WORK TASK »
If a line of the records contains the word "computer", list it.

*** DATA PROVIDED Section Begins ***

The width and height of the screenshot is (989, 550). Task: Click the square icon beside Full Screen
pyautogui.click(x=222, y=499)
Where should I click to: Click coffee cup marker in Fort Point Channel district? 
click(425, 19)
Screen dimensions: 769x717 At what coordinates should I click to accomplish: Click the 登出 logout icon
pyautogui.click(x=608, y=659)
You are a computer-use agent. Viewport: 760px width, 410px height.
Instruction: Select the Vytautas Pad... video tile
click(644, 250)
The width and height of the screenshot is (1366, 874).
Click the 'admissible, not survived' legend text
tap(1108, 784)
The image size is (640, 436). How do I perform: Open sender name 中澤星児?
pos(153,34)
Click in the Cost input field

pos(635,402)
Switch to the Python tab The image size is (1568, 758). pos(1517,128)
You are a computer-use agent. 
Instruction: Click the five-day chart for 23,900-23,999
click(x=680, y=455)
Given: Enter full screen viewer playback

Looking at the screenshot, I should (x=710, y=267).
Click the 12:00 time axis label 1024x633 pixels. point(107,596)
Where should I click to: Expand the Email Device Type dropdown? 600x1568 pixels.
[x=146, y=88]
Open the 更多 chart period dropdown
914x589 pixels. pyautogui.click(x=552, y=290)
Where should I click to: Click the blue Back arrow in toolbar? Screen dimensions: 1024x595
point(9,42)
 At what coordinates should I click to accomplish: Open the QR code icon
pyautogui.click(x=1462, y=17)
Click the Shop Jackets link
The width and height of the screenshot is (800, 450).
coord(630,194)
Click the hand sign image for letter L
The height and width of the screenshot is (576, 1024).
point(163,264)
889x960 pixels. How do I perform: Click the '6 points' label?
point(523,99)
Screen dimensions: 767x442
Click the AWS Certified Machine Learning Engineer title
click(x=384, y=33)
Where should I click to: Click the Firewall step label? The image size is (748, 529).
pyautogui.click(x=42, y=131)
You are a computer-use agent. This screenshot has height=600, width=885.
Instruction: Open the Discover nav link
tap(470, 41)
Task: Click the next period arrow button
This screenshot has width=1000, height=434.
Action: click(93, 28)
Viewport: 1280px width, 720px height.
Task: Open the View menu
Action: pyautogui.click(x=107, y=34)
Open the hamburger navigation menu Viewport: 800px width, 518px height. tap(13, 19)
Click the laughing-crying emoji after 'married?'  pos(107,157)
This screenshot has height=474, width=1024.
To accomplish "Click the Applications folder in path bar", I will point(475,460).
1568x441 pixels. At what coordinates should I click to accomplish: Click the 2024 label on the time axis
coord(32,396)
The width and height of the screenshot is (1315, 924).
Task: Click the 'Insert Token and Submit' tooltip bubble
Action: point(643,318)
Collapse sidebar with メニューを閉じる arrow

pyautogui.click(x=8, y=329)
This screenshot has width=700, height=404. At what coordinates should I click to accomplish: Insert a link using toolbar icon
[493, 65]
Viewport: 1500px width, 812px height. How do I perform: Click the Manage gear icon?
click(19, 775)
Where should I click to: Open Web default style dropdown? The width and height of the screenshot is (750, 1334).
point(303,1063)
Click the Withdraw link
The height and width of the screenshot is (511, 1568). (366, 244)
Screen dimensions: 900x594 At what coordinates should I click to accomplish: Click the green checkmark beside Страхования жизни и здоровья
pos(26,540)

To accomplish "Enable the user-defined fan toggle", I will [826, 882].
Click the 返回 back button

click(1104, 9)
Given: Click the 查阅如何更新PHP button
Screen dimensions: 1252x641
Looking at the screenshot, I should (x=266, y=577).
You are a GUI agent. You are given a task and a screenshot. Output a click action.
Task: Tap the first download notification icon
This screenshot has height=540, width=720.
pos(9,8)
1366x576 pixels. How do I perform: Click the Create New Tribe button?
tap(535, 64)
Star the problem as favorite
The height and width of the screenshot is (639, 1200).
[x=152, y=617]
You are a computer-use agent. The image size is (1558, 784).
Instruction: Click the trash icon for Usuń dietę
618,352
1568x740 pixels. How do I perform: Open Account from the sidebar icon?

*** DATA PROVIDED Section Ends ***

REPLY »
You are a computer-use agent. Viewport: 760px width, 410px height.
You are a computer-use agent. 
You are a computer-use agent. This screenshot has height=600, width=885.
You are a computer-use agent. The image size is (1558, 784).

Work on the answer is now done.